> _Description of the task_
Pull out every item below and reproduce its lines exactly, with nothing changed.
## Start
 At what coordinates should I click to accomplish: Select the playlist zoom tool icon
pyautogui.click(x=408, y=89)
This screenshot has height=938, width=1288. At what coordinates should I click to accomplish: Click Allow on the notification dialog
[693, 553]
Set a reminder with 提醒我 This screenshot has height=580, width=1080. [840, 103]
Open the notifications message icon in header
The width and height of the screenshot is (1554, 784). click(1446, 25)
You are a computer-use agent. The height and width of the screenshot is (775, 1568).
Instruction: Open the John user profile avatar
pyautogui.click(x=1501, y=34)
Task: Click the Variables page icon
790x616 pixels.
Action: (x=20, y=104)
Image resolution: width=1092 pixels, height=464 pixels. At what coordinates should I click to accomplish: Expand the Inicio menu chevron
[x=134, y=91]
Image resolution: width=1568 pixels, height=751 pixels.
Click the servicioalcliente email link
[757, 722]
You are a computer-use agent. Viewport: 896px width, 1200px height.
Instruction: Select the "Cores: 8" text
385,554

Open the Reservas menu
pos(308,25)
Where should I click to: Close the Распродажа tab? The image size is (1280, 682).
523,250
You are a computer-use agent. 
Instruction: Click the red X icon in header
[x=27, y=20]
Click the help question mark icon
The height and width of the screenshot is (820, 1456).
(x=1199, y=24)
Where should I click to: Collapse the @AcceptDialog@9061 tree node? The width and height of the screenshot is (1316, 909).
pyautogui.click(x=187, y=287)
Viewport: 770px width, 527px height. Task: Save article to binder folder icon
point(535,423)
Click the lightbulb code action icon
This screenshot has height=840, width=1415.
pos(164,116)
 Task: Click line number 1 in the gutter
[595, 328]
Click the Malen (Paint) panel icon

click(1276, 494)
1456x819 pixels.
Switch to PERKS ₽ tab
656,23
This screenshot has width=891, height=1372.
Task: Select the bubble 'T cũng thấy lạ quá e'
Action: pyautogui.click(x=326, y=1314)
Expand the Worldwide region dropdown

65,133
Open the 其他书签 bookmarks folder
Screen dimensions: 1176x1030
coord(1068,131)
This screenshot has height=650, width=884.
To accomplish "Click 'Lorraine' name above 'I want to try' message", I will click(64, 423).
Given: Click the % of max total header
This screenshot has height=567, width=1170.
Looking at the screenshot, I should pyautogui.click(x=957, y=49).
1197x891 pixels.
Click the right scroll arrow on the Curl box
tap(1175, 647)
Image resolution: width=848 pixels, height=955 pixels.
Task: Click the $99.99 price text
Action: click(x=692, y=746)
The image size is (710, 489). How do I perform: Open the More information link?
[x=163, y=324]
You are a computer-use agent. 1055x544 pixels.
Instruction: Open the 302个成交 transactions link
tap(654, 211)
## End
> _Solution for this exercise_
 At what coordinates should I click to accomplish: Select the playlist zoom tool icon
pyautogui.click(x=408, y=89)
This screenshot has height=938, width=1288. At what coordinates should I click to accomplish: Click Allow on the notification dialog
[693, 553]
Set a reminder with 提醒我 This screenshot has height=580, width=1080. [840, 103]
Open the notifications message icon in header
The width and height of the screenshot is (1554, 784). click(1446, 25)
You are a computer-use agent. The height and width of the screenshot is (775, 1568).
Instruction: Open the John user profile avatar
pyautogui.click(x=1501, y=34)
Task: Click the Variables page icon
790x616 pixels.
Action: (x=20, y=104)
Image resolution: width=1092 pixels, height=464 pixels. At what coordinates should I click to accomplish: Expand the Inicio menu chevron
[x=134, y=91]
Image resolution: width=1568 pixels, height=751 pixels.
Click the servicioalcliente email link
[757, 722]
You are a computer-use agent. Viewport: 896px width, 1200px height.
Instruction: Select the "Cores: 8" text
385,554

Open the Reservas menu
pos(308,25)
Where should I click to: Close the Распродажа tab? The image size is (1280, 682).
523,250
You are a computer-use agent. 
Instruction: Click the red X icon in header
[x=27, y=20]
Click the help question mark icon
The height and width of the screenshot is (820, 1456).
(x=1199, y=24)
Where should I click to: Collapse the @AcceptDialog@9061 tree node? The width and height of the screenshot is (1316, 909).
pyautogui.click(x=187, y=287)
Viewport: 770px width, 527px height. Task: Save article to binder folder icon
point(535,423)
Click the lightbulb code action icon
This screenshot has height=840, width=1415.
pos(164,116)
 Task: Click line number 1 in the gutter
[595, 328]
Click the Malen (Paint) panel icon

click(1276, 494)
1456x819 pixels.
Switch to PERKS ₽ tab
656,23
This screenshot has width=891, height=1372.
Task: Select the bubble 'T cũng thấy lạ quá e'
Action: pyautogui.click(x=326, y=1314)
Expand the Worldwide region dropdown

65,133
Open the 其他书签 bookmarks folder
Screen dimensions: 1176x1030
coord(1068,131)
This screenshot has height=650, width=884.
To accomplish "Click 'Lorraine' name above 'I want to try' message", I will click(64, 423).
Given: Click the % of max total header
This screenshot has height=567, width=1170.
Looking at the screenshot, I should pyautogui.click(x=957, y=49).
1197x891 pixels.
Click the right scroll arrow on the Curl box
tap(1175, 647)
Image resolution: width=848 pixels, height=955 pixels.
Task: Click the $99.99 price text
Action: click(x=692, y=746)
The image size is (710, 489). How do I perform: Open the More information link?
[x=163, y=324]
You are a computer-use agent. 1055x544 pixels.
Instruction: Open the 302个成交 transactions link
tap(654, 211)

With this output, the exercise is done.